こどもが自然と集まる場所
本が大好きな編集者がつくる、遊び心満載の図書室 ── このあの文庫 vol.2
本の楽しさを知っているからこそのこだわり。
「こどもを本好きにするためには、こどもの近くに本を手渡す大人がいるか、そして、その大人がどれだけ本を知っているかが大事なんです」と、由さんは語ります。「まずは大人が本を楽しんで、それをこどもと共有したいという思いをもっていることがすごく大切なことです」。
大人が本を楽しんでいないと、こどもにその楽しさを伝えるのは難しい。頭ごなしに「本を読みなさい」と言っても伝わらないから、まずは自分が楽しむ姿を見せよう、と。
このあの文庫のことを、「ここは図書館のセレクトショップのようなものなんです」と表現する小宮さん。それを実感したというエピソードについて話してくれました。
「うちによく通ってくれるお子さんの親御さんに言われてハッとしたことがあります。『図書館で何を借りたらいいのかわからない。こどもに自由に選ばせると、キャラクターものばかり選んでしまう。でもここは選び抜かれた本ばかりだから、何を選ばせてもだいじょうぶ』と。これは、家庭文庫だからできることだと思います。『あの本を置いてくれ』と言われても、自分がいいと思わなければ置かない。これは譲れないですね」
こどもたちが自然と本に興味をもってくれますように──。このあの文庫で過ごしていると、小宮さんのそんな思いが感じられるような工夫に気づかされます。
特徴的なのは、本棚づくり。下の写真のように、一番下1〜2段には赤いラベルの本が並ぶのですが、これは絵本。黄色いラベルは、文字が多く、長いストーリーの本が並びます。こんな風に、「読みたい本を読んでいたら、知らない間に読む力もついていた」という発見も楽しめるようになっているのです。
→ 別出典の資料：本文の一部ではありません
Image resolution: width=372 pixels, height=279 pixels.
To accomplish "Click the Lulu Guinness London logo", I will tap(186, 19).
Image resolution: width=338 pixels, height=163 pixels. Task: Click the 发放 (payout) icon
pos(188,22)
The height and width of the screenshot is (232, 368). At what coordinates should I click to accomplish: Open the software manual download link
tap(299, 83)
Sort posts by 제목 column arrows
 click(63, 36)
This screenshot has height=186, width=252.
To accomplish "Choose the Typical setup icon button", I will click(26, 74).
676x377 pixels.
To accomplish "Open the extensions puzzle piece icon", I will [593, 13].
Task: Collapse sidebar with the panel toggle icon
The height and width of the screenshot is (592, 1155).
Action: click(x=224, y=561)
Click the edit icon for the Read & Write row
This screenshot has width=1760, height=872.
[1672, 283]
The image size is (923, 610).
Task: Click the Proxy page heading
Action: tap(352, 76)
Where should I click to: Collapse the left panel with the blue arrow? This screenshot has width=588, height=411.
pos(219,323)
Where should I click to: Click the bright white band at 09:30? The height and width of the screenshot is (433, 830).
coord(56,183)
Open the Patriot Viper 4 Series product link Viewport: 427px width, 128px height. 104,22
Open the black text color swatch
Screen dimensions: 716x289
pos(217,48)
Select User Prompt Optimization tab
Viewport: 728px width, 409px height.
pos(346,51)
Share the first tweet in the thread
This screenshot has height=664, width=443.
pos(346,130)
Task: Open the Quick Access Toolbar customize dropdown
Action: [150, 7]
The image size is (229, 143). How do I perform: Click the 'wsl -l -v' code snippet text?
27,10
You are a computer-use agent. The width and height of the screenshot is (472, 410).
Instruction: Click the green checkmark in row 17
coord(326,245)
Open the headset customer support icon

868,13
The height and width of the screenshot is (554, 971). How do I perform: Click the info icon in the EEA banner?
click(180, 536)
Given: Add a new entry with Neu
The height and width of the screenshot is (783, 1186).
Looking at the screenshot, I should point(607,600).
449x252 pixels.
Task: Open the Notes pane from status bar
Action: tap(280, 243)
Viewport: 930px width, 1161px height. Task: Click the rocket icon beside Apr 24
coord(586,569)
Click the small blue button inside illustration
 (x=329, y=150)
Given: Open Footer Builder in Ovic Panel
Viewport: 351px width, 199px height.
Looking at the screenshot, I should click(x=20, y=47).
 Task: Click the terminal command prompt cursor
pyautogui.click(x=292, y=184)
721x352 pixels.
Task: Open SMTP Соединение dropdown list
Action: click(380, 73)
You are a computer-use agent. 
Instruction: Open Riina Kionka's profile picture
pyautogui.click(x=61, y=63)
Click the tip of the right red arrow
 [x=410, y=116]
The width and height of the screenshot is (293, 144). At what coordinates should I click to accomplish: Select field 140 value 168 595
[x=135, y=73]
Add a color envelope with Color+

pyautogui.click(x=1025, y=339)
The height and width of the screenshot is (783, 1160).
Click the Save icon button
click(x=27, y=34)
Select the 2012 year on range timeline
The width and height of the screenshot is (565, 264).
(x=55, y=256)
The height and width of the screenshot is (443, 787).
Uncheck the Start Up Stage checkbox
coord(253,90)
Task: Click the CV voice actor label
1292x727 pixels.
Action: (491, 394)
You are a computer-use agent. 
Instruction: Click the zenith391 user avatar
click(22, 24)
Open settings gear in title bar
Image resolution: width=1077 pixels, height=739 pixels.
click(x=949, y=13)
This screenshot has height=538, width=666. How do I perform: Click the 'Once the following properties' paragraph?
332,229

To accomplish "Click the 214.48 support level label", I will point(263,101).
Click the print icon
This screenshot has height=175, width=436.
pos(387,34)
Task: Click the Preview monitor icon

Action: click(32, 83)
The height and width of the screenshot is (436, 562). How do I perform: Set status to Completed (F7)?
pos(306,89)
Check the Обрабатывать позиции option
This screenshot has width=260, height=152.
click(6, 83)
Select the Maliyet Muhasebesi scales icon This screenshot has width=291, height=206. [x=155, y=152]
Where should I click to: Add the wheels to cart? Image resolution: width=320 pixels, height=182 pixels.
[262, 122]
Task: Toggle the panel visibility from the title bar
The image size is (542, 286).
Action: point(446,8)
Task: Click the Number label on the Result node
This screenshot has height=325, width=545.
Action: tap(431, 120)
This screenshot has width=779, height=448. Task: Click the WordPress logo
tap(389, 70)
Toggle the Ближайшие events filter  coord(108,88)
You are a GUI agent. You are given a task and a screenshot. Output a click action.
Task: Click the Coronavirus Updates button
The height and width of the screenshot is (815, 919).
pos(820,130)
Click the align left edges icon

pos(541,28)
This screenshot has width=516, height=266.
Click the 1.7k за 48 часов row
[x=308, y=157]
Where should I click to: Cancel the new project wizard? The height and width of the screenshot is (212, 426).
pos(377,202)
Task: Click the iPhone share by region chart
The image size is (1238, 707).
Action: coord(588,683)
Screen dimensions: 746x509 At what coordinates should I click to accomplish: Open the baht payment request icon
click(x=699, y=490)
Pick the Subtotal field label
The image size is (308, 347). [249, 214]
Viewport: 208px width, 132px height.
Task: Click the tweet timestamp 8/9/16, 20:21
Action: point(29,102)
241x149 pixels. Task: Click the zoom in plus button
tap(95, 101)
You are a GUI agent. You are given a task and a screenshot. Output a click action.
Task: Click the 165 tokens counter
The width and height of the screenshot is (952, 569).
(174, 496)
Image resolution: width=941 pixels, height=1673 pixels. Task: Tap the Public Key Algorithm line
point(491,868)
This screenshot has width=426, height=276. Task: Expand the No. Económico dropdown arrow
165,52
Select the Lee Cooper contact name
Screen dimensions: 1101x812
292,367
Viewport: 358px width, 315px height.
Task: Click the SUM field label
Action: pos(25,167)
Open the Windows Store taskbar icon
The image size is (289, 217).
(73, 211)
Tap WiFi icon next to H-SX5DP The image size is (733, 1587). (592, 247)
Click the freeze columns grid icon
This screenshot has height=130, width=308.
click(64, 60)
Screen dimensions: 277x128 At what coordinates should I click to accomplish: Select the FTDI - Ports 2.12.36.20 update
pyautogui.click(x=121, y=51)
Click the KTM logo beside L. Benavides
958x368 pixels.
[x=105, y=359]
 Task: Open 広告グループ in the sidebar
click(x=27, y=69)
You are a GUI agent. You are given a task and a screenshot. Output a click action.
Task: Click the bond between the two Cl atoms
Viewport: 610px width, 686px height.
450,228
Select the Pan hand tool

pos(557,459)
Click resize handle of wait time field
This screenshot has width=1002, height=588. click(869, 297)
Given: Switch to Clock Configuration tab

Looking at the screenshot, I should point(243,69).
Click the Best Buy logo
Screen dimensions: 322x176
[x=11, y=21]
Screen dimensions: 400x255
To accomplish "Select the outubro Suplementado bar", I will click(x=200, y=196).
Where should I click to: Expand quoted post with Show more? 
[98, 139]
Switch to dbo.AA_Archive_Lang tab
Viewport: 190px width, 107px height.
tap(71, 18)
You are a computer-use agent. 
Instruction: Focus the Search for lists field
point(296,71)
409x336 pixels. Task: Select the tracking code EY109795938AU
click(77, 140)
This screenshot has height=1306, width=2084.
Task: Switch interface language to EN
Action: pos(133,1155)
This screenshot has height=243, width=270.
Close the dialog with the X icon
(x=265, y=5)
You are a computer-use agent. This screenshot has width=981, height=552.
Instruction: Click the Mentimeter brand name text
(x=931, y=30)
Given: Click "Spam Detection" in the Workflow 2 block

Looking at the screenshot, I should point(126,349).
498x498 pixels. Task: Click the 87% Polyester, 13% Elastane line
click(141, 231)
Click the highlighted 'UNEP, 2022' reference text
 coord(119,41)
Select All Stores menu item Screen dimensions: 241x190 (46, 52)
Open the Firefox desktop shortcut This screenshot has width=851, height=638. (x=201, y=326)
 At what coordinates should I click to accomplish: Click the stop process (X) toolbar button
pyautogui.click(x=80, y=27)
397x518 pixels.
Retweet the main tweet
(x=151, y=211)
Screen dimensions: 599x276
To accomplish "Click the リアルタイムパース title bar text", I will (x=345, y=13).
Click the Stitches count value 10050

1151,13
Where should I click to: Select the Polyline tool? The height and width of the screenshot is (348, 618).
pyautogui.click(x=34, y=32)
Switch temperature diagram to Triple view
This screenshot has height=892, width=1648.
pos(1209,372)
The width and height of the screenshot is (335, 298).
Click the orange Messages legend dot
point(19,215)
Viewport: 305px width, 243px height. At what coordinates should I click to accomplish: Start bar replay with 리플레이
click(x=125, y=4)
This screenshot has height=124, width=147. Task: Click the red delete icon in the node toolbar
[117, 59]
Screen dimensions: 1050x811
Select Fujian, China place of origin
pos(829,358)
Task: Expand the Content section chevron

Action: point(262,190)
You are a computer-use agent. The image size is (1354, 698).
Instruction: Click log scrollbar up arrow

「黄色いラベルの本は、いわゆる幼年文学と言われる、絵本とおはなしの架け橋になるようなジャンルです。長く読み継がれてきた名作も多くあるんですよ」
「最近のこどもは変わってしまったと言う人ほど、本当の意味でのこどもをわかっていない」と小宮さんは言います。「こどもは今も昔も大きくは変わりません。変えてしまう環境をつくっているのは大人。大人が、こども一人ひとりと向き合い、時間はかかるけれど、しっかりと見つめて手渡していけば、いつの時代のこどもでも、本への好奇心は育ちます」
長男のかいくんは、今小学2年生。生まれたときから既にこのあの文庫があり、本に囲まれて育ってきました。最近はマンガもよく読むようになってきたそうです。流行の平易な文体の冒険小説も大好きです。
まだまだ10年。このあの文庫の物語はつづく。
最後に、「これからやってみたいことは?」と小宮さんに聞くと、「唯一ストーリーテリングがここではできていないので、いつかやってみたいですね」と答えてくれました。
ストーリーテリングとは、素話(すばなし)のこと。本や道具を使わず、語り手が聞き手にストーリーを語るもので、こどもの目を直接見て話せるため、語り手と聞き手の活き活きとした感じが双方に伝わってくるのが魅力なのだそうです。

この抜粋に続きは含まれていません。